Goal of the exercise: Copy the lines below exactly, starting at the line that contains "Returns Policy (60, 1175)" and stopping after the last line, and include no other lines.

[Saved entries]
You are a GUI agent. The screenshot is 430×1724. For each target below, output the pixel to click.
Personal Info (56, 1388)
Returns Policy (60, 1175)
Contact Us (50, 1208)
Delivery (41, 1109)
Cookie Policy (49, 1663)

Response area:
Returns Policy (60, 1175)
Contact Us (50, 1208)
Delivery (41, 1109)
Cookie Policy (49, 1663)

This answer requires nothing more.